Ardern’s plan for a partial and phased reopening comes after more than a year of a tough border closure, which has helped New Zealand – a Pacific nation of five million people – eliminate the coronavirus within its borders.
The first step in New Zealand’s re-opening was a “travel bubble” with Australia, which began last month.
Ardern said her government will also allow quarantine free travel with South Pacific’s Cook Islands on Monday.
“In this phase, where vaccine roll out in New Zealand is incomplete, the number of countries we can safely open up to is limited,” the prime minister said in a pre-budget speech in Auckland.
“That’s because they need to hold the same status as us, or pose the same low risk of bringing COVID into the country.
“Niue is the natural next addition.

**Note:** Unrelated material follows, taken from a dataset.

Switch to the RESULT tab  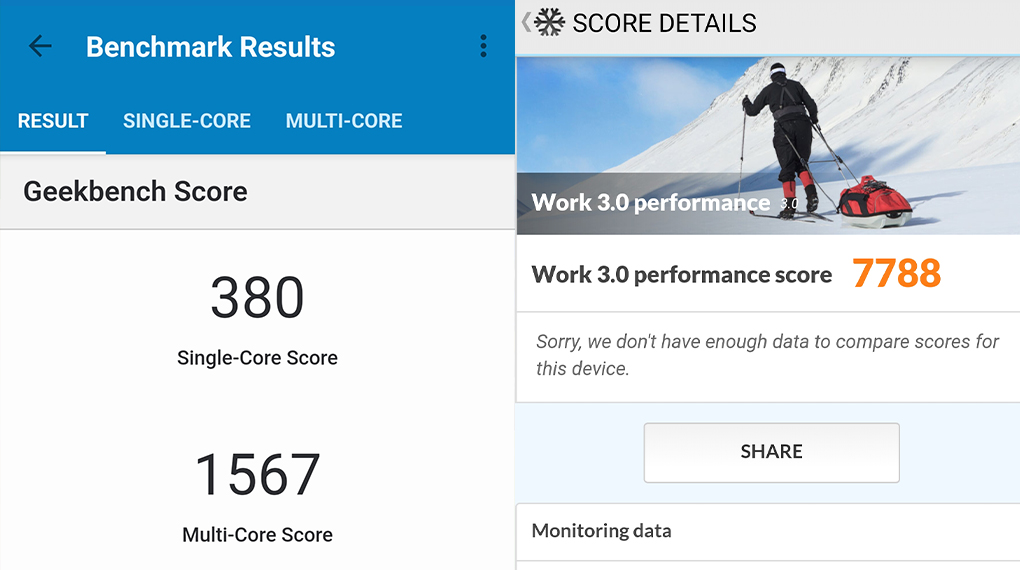tap(53, 121)
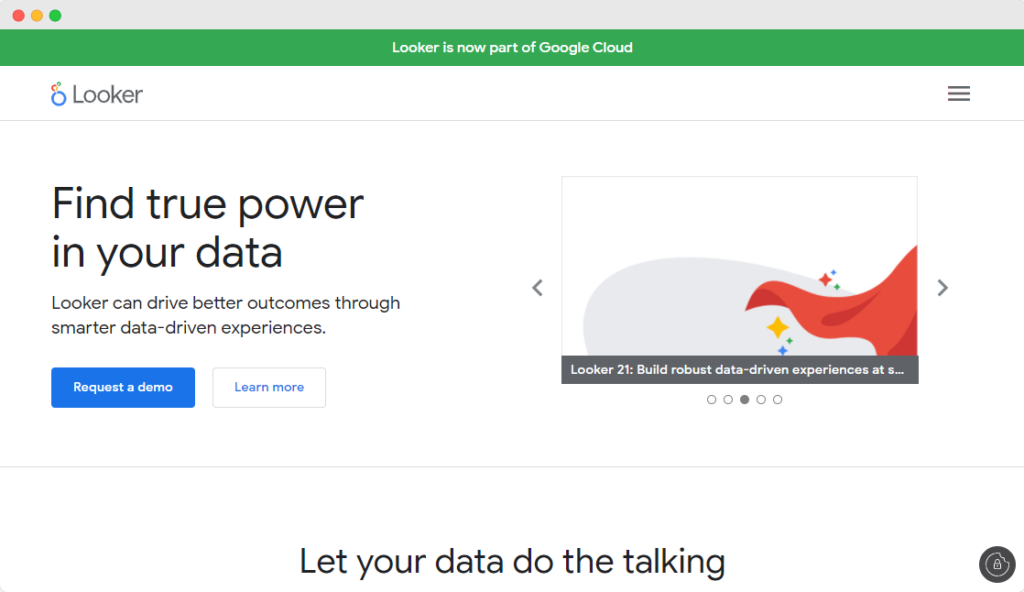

Beyond that we are relatively open-minded, and I do anticipate there will be other countries we can explore opportunities with,” she said.
More than 70,000 people have landed in New Zealand from Australia since the travel bubble opened last month, and more than 57,000 have travelled the other way, Ardern said.
However, she noted the vaccine roll out in New Zealand was incomplete and the number of countries it could safely open up to limited.
The government intends to administer more than one million doses of the COVID-19 jab by June, Ardern said and expand the inoculation programme to every New Zealander over the age of 16 by July.
The prime minister also said she will lead a trade and promotional delegation to Australia in early July, her first since the emergence of COVID-19 and will also look to lead delegations into Europe, the United States, China and the wider Asia-Pacific.
“These trips may not have been overly notable pre-COVID, but they are hugely significant in light of the domestic realities we’ve been experiencing, and the global ones that still persist,” Ardern said.